The appellant filed this appeal on three grounds of appeal framed as follows:-


  1. That the learned Justices of appeal erred in mixed fact and law in holding that the appellant did not prove the alleged fraud to the required standard.


  1. That the learned Justices of appeal erred in mixed law and fact in admitting the oral testimony of DWI (Bushoberwa) in preference to the documentary evidence on the record regarding the alleged fraud and unfair play.


  1. That the learned Justices of Appeal erred in not granting the reliefs sought by the appellant".


Mr. Kibedi, Counsel for the Appellant, argued grounds 1 and 2 together, and for ground 3 he adopted his submissions in the Court of Appeal. I am constrained to observe, however, that what Counsel said in the Court of Appeal criticising the trial Judge could not be applicable in this court when criticising the Justices of Appeal, which in essence is the substance of ground 3 of appeal in this court.


Be that as it may, Counsel strenuously argued his two first grounds of appeal.

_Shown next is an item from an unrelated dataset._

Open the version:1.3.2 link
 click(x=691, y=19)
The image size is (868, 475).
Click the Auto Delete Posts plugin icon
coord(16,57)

He submitted that the Court of Appeal had abdicated its duty to properly re-evaluate and weigh the evidence on record and had therefore come to a wrong conclusion. He submitted that evidence of fraud had arisen at 3 stages: at the initial stage of granting the temporary license to the 2nd Respondent, at the renewal of that license, and lastly at the grant of the 5 years licence. He submitted that evidence of that fraud at the first stage was to be found in the testimony of PW1 whose evidence to the effect that in so far as the TLB had not called him and given him a hearing before granting a temporary licence to the 2nd respondent. Thus, the TLB had violated the Audi Alteram Partem rule and this amounted to fraud. Counsel cited section 90 of the Traffic and Road Safety Act, 1970 as amended by The Traffic & Road Safety Act (Amendment) Decree 18/73 to support his submission. Other supposed evidence of fraud cited by counsel were exhibits P4, P.8 and P 9A, which indicated that the 2nd respondent had been advised to look for another route, but had instead continued to operate on the route. Counsel pointed to inconsistencies in the documents and submitted that these inconsistencies amounted to fraud or unfair play and malafides.

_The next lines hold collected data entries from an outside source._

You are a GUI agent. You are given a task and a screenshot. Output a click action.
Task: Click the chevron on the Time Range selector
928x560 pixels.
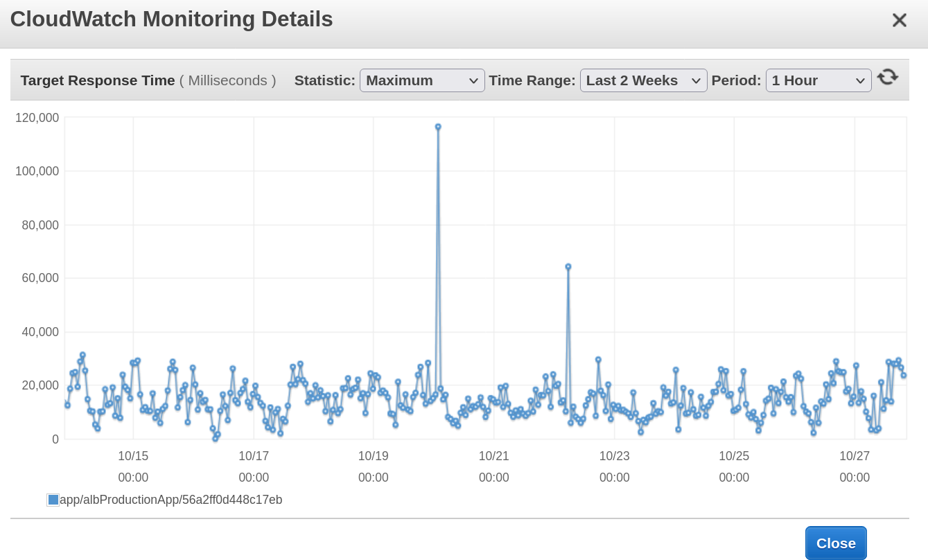[x=697, y=80]
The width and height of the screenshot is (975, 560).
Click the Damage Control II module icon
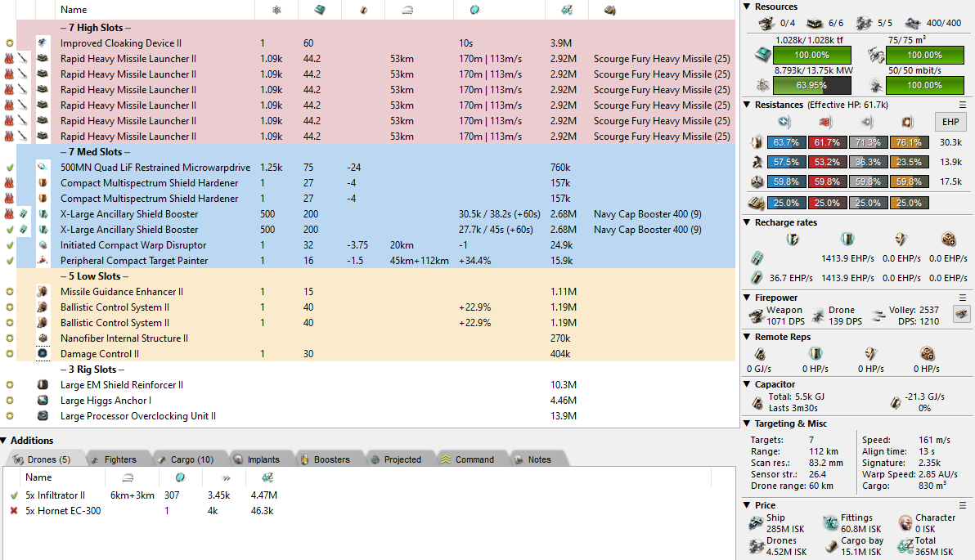pos(43,354)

Counsel cited a number of authorities in support of his submissions. He referred us to section 154( c) of the evidence Act on the credibility of a witness in relation to previous correspondence. He referred to SARKAR’S LAW OF EVIDENCE and the case of MILLY MASEMBE -Vs- 1. SUGAR CORPORATION, 2. KAGIRI RICHARD, (S.C.) Civil Appeal No. 1 of 2000 (unreported), and Section 90 of the Traffic & Road Safety Act. He also referred to the case of FARM INTERNATIONAL -Vs- MOMAMED HAMID EL-FATHIA CIVIL APPEAL NO. 16/93 (S.C.V) on the issue of fraud. On the basis of these authorities he invited us to find that the Court of Appeal had misdirected itself on the law and facts.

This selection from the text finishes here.